# A couple pics of the Babysitter for C&C



## NikonNewbie (Nov 24, 2010)

I wanted to try out my lens today...so I took some pics of my babysitter, her mom likes them, but I want to know what kind of PP to do on them. I was pretty happy with them all in all. They were taken in auto of course (still trying to get the hang of the apeteur settings) and with the new (used) 200mm lens, and on a tripod of course.

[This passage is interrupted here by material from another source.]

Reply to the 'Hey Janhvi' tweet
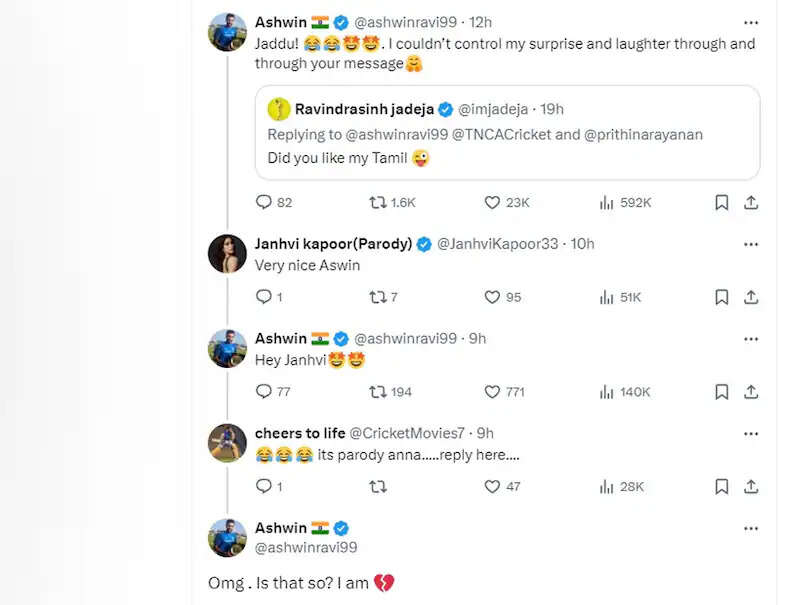 (x=264, y=392)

I know there is lighting issues, the flash only came on 2x, the sun was very bright...sometimes a little too bright and it was windy as hell. Well, I would appreciate your feedback for PP.
1.






2.





3.


----------



## GooniesNeverSayDie11 (Nov 24, 2010)

Last time I tried "a couple pics of the babysitter" it nearly got me divorced!...:lmao:  

Given your lens choices, these don't look too bad, but I would work on the exposure/lighting. don't be afraid to use a little fill flash.


----------



## GooniesNeverSayDie11 (Nov 24, 2010)

Also, on a sidenote, I would maybe try to edit the color of her lips a little, or suggest maybe a shade of lip gloss/lipstick. Her lips look like she is frozen or dead to me. I don't mean this to be mean in anyway. I think its just the lighting or her skin tone or something.


----------



## sobolik (Nov 24, 2010)

Here is what PP you need to do. Select her skin. Sharpen a great deal, Undo and then soften. This exercise should reveal that sharpening a woman's skin is almost never a good idea. She is young and has nice skin. 20 years from now when you take her photo again she will appreciated what you learned about Post Processing skin today.


----------



## NikonNewbie (Nov 24, 2010)

GooniesNeverSayDie11 said:


> Also, on a sidenote, I would maybe try to edit the color of her lips a little, or suggest maybe a shade of lip gloss/lipstick. Her lips look like she is frozen or dead to me. I don't mean this to be mean in anyway. I think its just the lighting or her skin tone or something.


 

1st of all....LMAO....to the first response!!!!

now...ya...i told her to put some on but she didnt want to, said she never wears it so didnt want to...ya Im gonna look into a side flash besides the camera one! thanks for CC!


----------



## mrpink (Nov 24, 2010)

NikonNewbie said:


> 3.



Just a quick and somewhat sloppy edit to show you what these other guys are talking about...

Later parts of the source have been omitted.